In the Joplin R-8 School District, in which I teach, math and reading scores were up across the board. The school is listed as failing because its graduation rate did not meet the federal level. And to be called a failure for not meeting that standard is particularly galling since so many factors that are totally outside the school's influence pay a big role in whether a student stays in school, including home environment, pregnancy, parents' attitudes about education, problems with the law, things school teachers and administrators have little or no control over.
The Globe's editorial is a welcome sight, but it should be the first of many editorials and news articles designed to bring to light the problems with No Child Left Behind, an ill-advised governmental program that is failing in every one of its categories.

7 comments:

Unknown said...

Randy,

I could not agree with you more.

Anonymous said...

As far as I'm concerned NCLB should be radically altered or thrown in the trash. The law is unrealistic and failure becomes inevitable. It makes no allowances or exceptions that I could see for mentally disabled children who simply cannot and never will meet the same goals the non-disabled can. And as you said, Randy, there are many factors which contribute to a child's ability and willingness to learn. No distinctions or exceptions seem to have been made there either.

Anonymous said...

By all means, any program that exposes the failings of public schools cannot be tolerated.

Randy said...

Anyone who truly believes No Child Left Behind provides an accurate picture of what goes on in public schools has not done any research into the law.

Anonymous said...

Well, why don't we turn a spotlight on and expose some of the failings of the private school system then? I'm sure there are plenty of them. How about we start with the fact that very few, if any, are equipped and trained to care for children with special needs? Why don't we start with the fact that if you call them up and tell them that you want to enroll a special needs child, almost all of them will tell you that they simply don't accept physically or mentally disabled children.

Anonymous said...

If No Child Left Behind does nothing more than raise the hackles of the educational community and forces it to take a long hard look at education then it is successful beyond our greatest hopes.

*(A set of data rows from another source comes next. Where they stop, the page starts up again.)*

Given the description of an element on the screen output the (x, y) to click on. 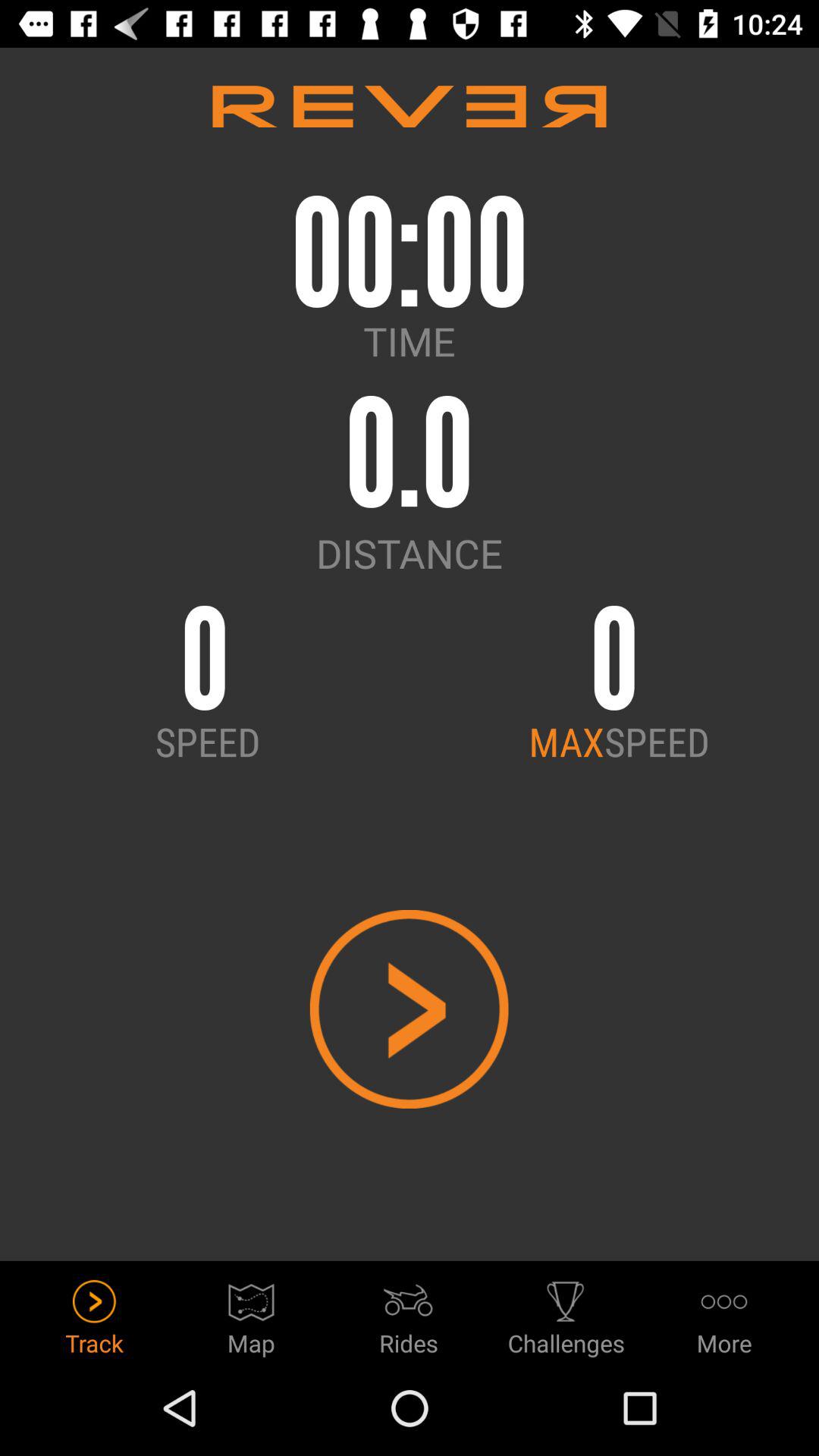
start tracking counter (408, 1008)
Given the description of an element on the screen output the (x, y) to click on. 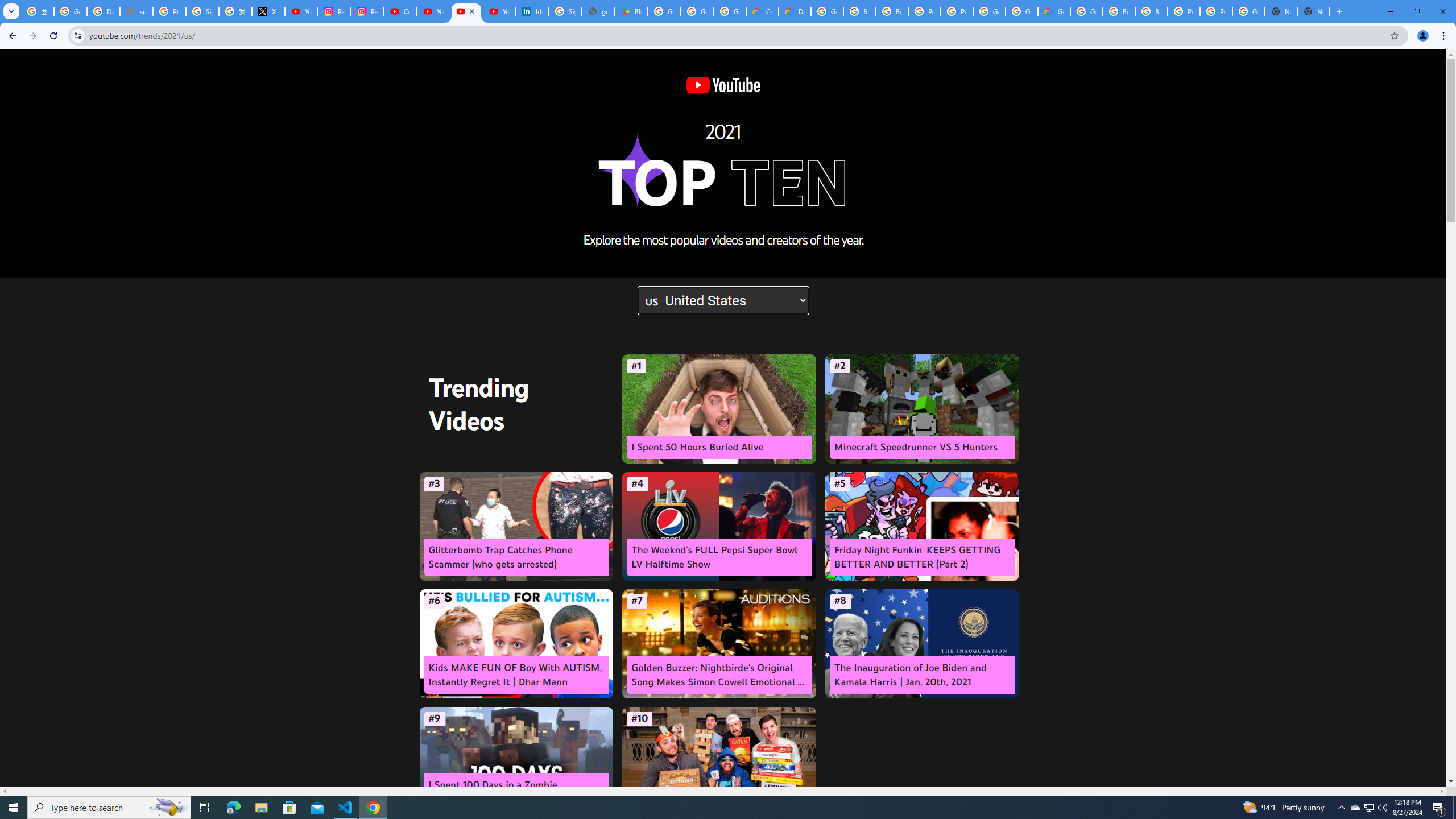
support.google.com - Network error (136, 11)
Google Cloud Platform (989, 11)
Bluey: Let's Play! - Apps on Google Play (631, 11)
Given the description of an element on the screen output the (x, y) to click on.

Let's face it. Schools have problems-big problems and too many educators are sticking their heads in the sand about this. That is why they don't like No Child Left Behind.

Any good teacher will tell you that if you don't have discipline, you can't teach a room full of kids. In too many cases, the kids and their whiney parents run the school. Sports is king.

Teachers are overwhelmed with paperwork, giving them less time on task. And a thousand other things that have cropped up which have watered down education.

Anyone who keeps his head in the sand about this is killing education.

Note to Randy - Something must change and if it takes a program like No Child Left Behind to do it, I say get on board! Stop the denials and get to work. Don't just point to successful students who will do well regardless of circumstances. Look at EVERYTHING- facilities, teacher quality, teacher pay, discipline, sports and other extra curricular activities, grading systems, field trips, teaching methods and philosophies....

Anonymous said...

The problem with NCLB, as I see it, is it attempts to use a standardized approach to assess a questioned standard, and then uses these questionable data to punish districts that don't "measure up."
There is no real attempt to reform the problems.
A better approach would actually do a study on what the problems are, and then find (perhaps by district or at least by region) solutions to the roadblocks to success and fulfillment of educational progress.
Instead, NCLB is a way to divide people instead of uniting them. It's another political ploy of throwing money at a project and putting labels on things instead of solving real problems. And it makes a certain group of people feel justified in reducing funding for what they might feel is an unjustified cash cow - the public school systems across America.